As of March, 28 2021, the CDC updated the list of underlying medical conditions that put adults of any age at high risk for severe illness from the virus that causes COVID-19. The CDC maintains a “living” list of high-risk medical conditions that, based on available evidence, are linked to severe illness due to COVID-19. GMHC had been appealing to public health authorities to prioritizing people living with HIV/AIDS for access to COVID-19 vaccines. In New York State People living with HIV/AIDS were eligible to receive COVID-19 vaccines starting on Feb. 15. HIV/AIDS was included among a list of comorbidities and underlying conditions that now meet the State of New York’s eligibility criteria for COVID-19 vaccine under Phase 1B of the state’s vaccine distribution plan. The CDC has now followed New York State’s lead.

Recent reports about the frequency and seriousness of COVID-19 for older adults with HIV have resulted in mixed messages because of the data variability found in individual studies. The CDC had previously concluded that “Based on limited data, we believe people with HIV who are on effective HIV treatment have the same risk for COVID-19 as people who do not have HIV.” However, older adults or people of any age with serious medical conditions can be at increased risk of severe illness, especially those with weakened immune systems. This warning is especially directed at people with a low CD4 cell count or people not receiving adequate treatment with ART. The CDC has now changed its listing of high-risk conditions to include HIV.

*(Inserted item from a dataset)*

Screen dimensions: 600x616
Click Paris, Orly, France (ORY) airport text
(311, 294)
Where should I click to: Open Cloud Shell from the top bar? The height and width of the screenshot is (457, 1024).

A common question is whether the vaccine is safe for people with HIV.  Certainly, the US approval system has made them as safe as is possible, although the number of persons with HIV who have received the vaccine is rather small. Still, unless you have had a severe reaction to other vaccinations, you may choose to be vaccinated, especially since many feel that the advantages of vaccination do outweigh the disadvantages. Also, there is no definite evidence that any medications used to treat HIV are effective agents against COVID-19.  Of course, it is a personal decision and until more information is available, especially about new variants, you will need to continue taking the precautions of wearing a mask, social distancing, and avoiding crowds.

It needs to be emphasized that the science related to COVID-19 and especially relationships with HIV is regularly changing and being updated.  We will try to assist you with new information being provided on this resource site as it becomes available.